Однако со временем информации скопилось столько, что приходилось, хочешь не хочешь, поверить всему. Власти работали в режиме «закручивания гаек»  меньше двух лет назад в Петербурге как следует поработала сенатская ревизия Нейгардта, примерно с тем же размахом и энергией, что комиссия Гарина в Москве. Увольнений по «порочащим обстоятельствам» и судебных процессов состоялось немало. Правда, в отличие от Москвы, основной удар Нейгардта был направлен не на полицию, а на чиновников городской управы (за которыми водилось много интересных грехов), но при необходимости прихватывали и полицию. Так что за Первушина пришлось взяться всерьез. Сначала его и нескольких агентов вышибли в отставку. Потом отдали под суд. Агенты, как мелкая сошка, проскочили меж когтей правосудия, а вот Первушин на скамье подсудимых прочно обосновался Ну а проститутки, как уличные, так и «стационарные», продолжали работать в «прежнем режиме». Нужно добавить, что существовал еще один вид «мест для свиданий»  так называемые «отдельные кабинеты», в том числе и в самых «гламурных» ресторанах, куда полиция в случае чего входила крайне вежливо, стараясь не топать сапогами и вообще не отсвечивать. Если вообще входила В «кабинетах», впрочем, встречались не только проститутки с клиентами, но и парочки, крутившие романы без всякой финансовой подоплеки. Никаких полицейских разрешений на устройство кабинетов не требовалось, а собственно, невинно таращили честные глазки рестораторы: с какой стати? Нет ведь ничего криминального в том, что подгулявшая компания или вполне приличная на вид парочка желает отужинать не в шумном общем зале, а в отдельном кабинете. Ну, а то, что там стоят большие и крайне удобные в некоторых отношениях кушетки Нет ровным счетом никаких регламентов, предписывавших рестораторам, как именно им следует меблировать помещение. Так что «отдельные кабинеты» процветали до самого краха монархии еще и оттого, что там порой искали уединения с дамами такие персоны, от которых шарахнулся бы любой пристав

Вернемся к полицейской коррупции. После учиненного Гариным разгрома она, конечно, не исчезла вовсе, но изрядно измельчала. Деньги крутились уже не те, и истории были какие-то скучные.

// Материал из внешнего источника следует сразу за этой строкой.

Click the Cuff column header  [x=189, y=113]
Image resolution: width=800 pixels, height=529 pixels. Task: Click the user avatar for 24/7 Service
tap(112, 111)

Вот один пример. Жил-поживал околоточный надзиратель Абиняков. Никаким околотком он не руководил, он просто носил такой чин, а состоял кем-то вроде секретаря у полицмейстера Юрьева. «Хозяйство» Юрьева было немаленьким, включало в себя три полицейские части и три участка, по величине не уступавших частям. На этой территории и резвился вовсю Абиняков, ставший прямо-таки правой рукой Юрьева. Именно от него зависело, попадет ли к Юрьеву не то что околоточный, но и пристав. Просто так он и приставов к начальнику не допускал, заставляя сначала писать нечто вроде рапорта: я, такой-то, пришел на прием к полицмейстеру

Приставы покорно писали рапорты и по первому требованию Абинякова смиренно платили ему денежки. Счет шел не на сотни рублей, но на десятки. Как помнит читатель, чин околоточного надзирателя соответствовал всего-навсего армейскому прапорщику, а приставы носили звания от капитана до полковника. Но это смотря какой прапорщик. В данном случае прапорщик сидел на таком месте, что ему без лишних препирательств платили и приставы, и околоточные надзиратели.

Причина проста: и тем и другим Абиняков был чертовски необходим. За соответствующую «благодарность» вовремя предупредить, когда полицмейстер собирается посетить с ревизией часть или околоток (всегда можно успеть «подчистить хвосты»). Мог и повысить в «ранге», то есть в разряде, и помощника пристава, и околоточного. Мог избавить от наказания за упущения по службе. Да много чего мог Мало того, при ревизиях Абиняков неизменно сопровождал полицмейстера и околоточные, а то и приставы, зная за собой грешки и недочеты, чтобы ревизия прошла благополучно, устраивали «сбор» и где-нибудь в коридоре вручали денежки Абинякову.